# Doctor at Sea : Which Ship was it



## wbmkk (Jun 11, 2008)

Hello

Does anybody know which ship was used for the 'at sea' shots for this film, rerleased in 1955

Many thanks !


----------



## Pusser509 (Sep 24, 2005)

The ship featured in Doctor At Sea was SS Agamemnon. She was built for the Greek Gov't in 1953 and passed through a number of hands in her life. I am not certain of her final fate. Hope this helps.


----------



## wbmkk (Jun 11, 2008)

Thanks for that quick response

Happy New Year !!


----------



## Chris Isaac (Jul 29, 2006)

The stewards were all wearing borrowed Union Castle uniforms


----------



## wbmkk (Jun 11, 2008)

That's interesting Chris

I actually wanted it to be a Union Castle ship, as I was watching the film with my elderley father, now aged 83, who used to be a marine engineer with the Union Castle line.

Regards !


----------



## trotterdotpom (Apr 29, 2005)

Windsor Castle featured in "Doctor in Trouble".
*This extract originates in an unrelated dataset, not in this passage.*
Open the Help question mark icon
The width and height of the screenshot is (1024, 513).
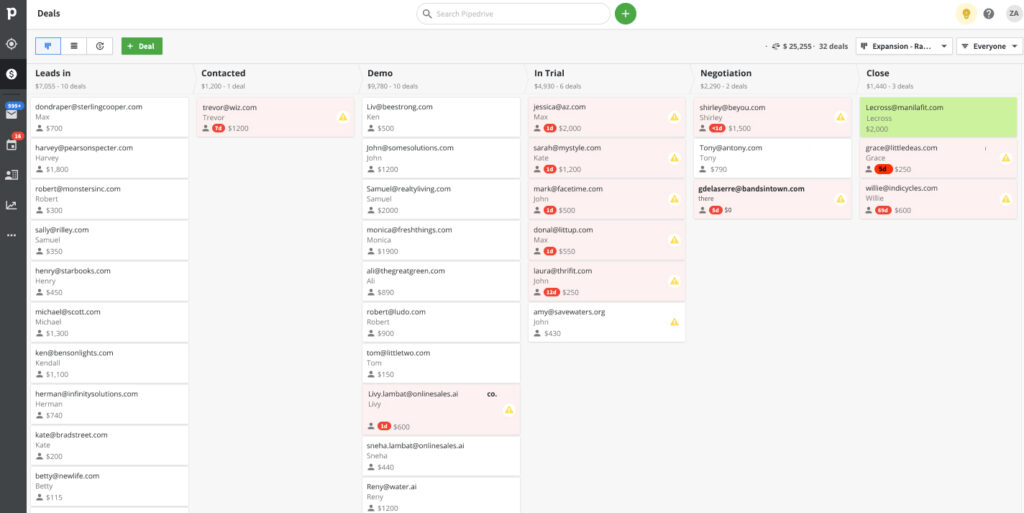click(989, 14)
Actually I thought "Doctor at Sea" was filmed on a BP Tanker. Maybe I was just dazzled by the lovely young Bridget Bardot.

John T.


----------



## Chris Isaac (Jul 29, 2006)

wbmkk said:


> That's interesting Chris
> 
> I actually wanted it to be a Union Castle ship, as I was watching the film with my elderley father, now aged 83, who used to be a marine engineer with the Union Castle line.
> 
> Regards !


Your father might be very interested in this site http://union-castle.net/ it contains details of hundreds of ex Union Castle seafarers. Your father may wish to add his own details as well as trace old shipmates

Kind regards

PS What is his name, several of us ex UC men here may know him


----------



## wbmkk (Jun 11, 2008)

Thanks for that Chris

My father is William Leslie Morrison, although he's always been called Les.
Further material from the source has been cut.